RECORDS SUPPLIED Start Marker

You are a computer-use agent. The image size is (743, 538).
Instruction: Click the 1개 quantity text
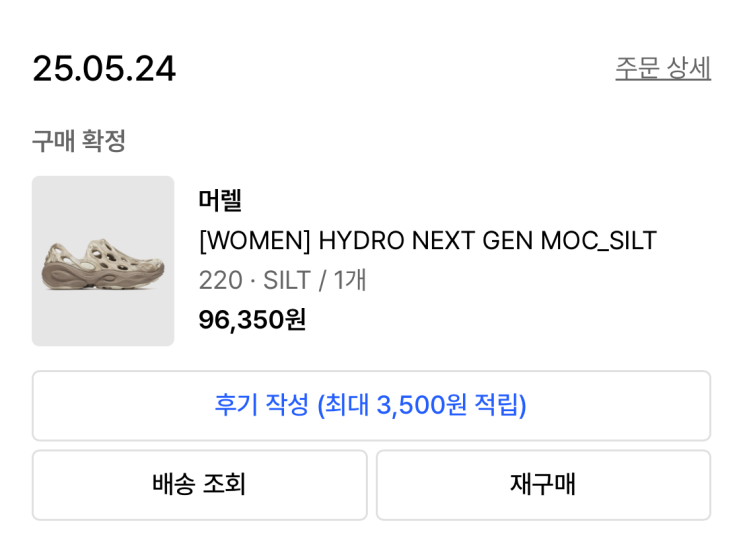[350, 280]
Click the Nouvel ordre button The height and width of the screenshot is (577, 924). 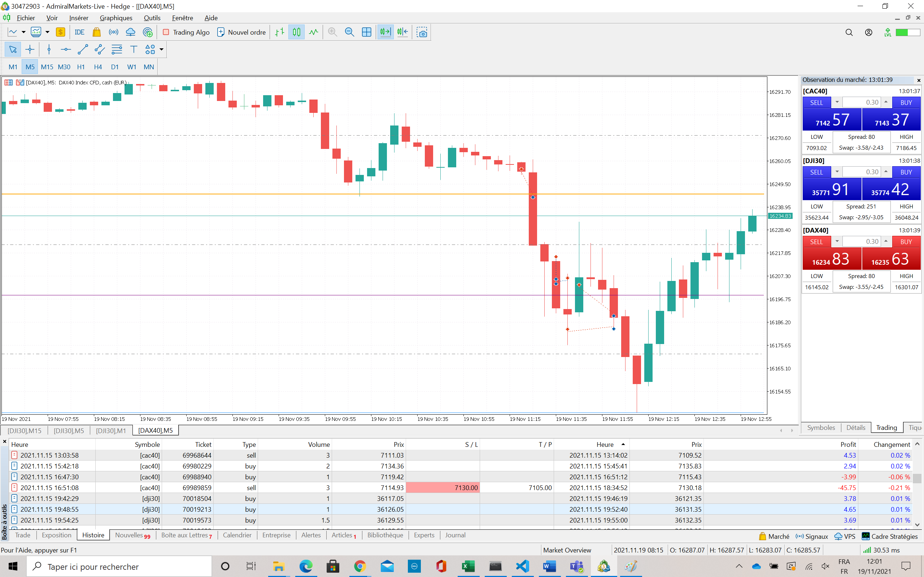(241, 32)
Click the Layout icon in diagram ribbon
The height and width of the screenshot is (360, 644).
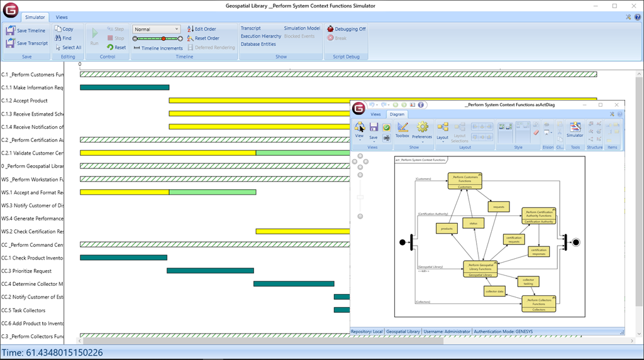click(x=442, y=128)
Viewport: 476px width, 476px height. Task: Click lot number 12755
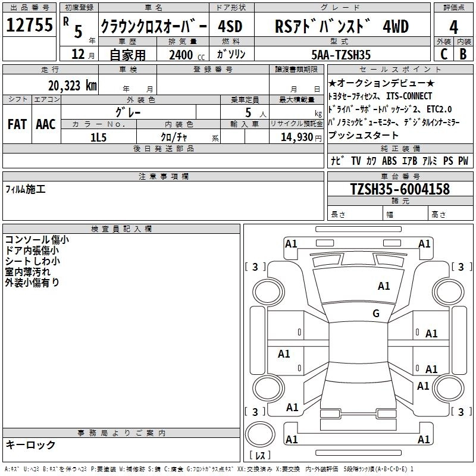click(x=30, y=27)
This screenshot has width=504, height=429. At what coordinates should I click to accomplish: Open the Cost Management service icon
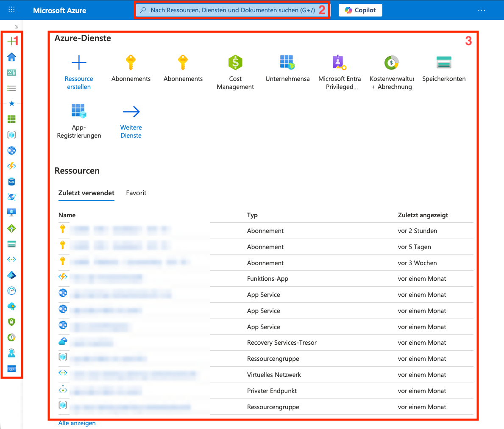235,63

RECORDS SUPPLIED End Marker
RECORDS SUPPLIED Start Marker

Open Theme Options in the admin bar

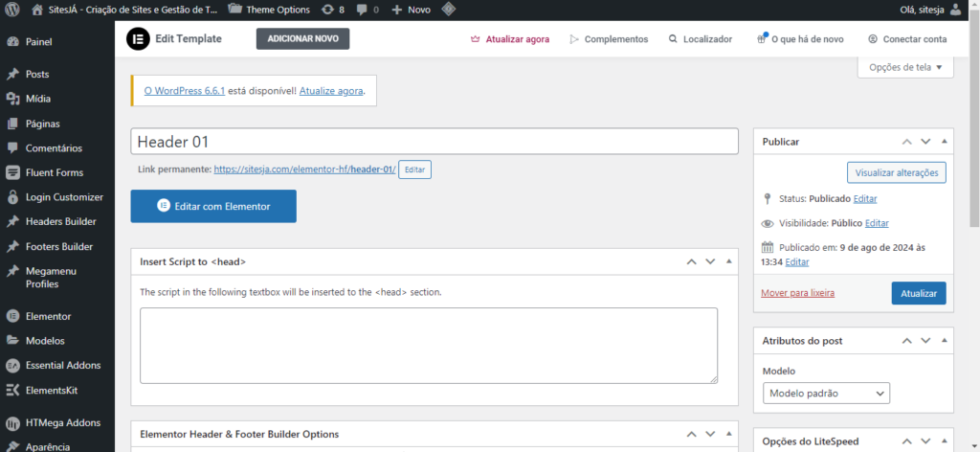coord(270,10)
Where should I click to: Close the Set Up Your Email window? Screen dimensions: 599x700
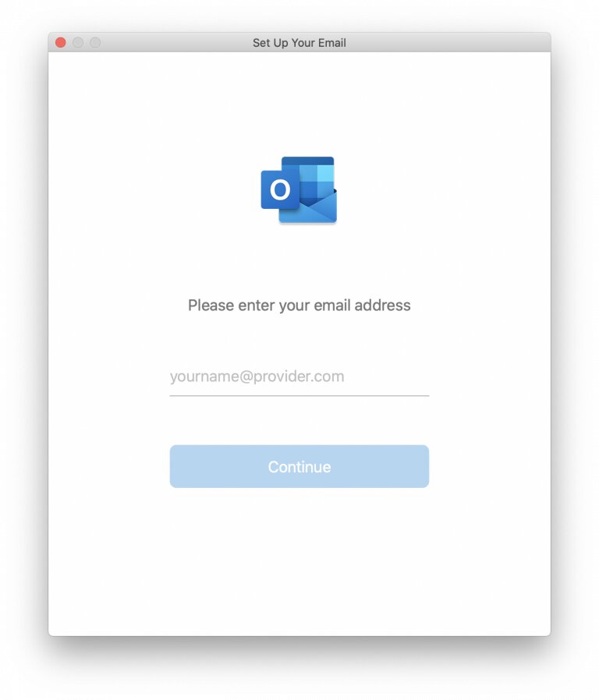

RECORDS SUPPLIED End Marker

[EXERCISE DESCRIPTION]
Among the records above, locate the line containing "Open Theme Options in the admin bar" and the line containing "Where should I", then transcribe exactly the lines starting at the first and ending at the second, with no pictures.

[EXERCISE RESULT]
Open Theme Options in the admin bar

coord(270,10)
Where should I click to: Close the Set Up Your Email window? Screen dimensions: 599x700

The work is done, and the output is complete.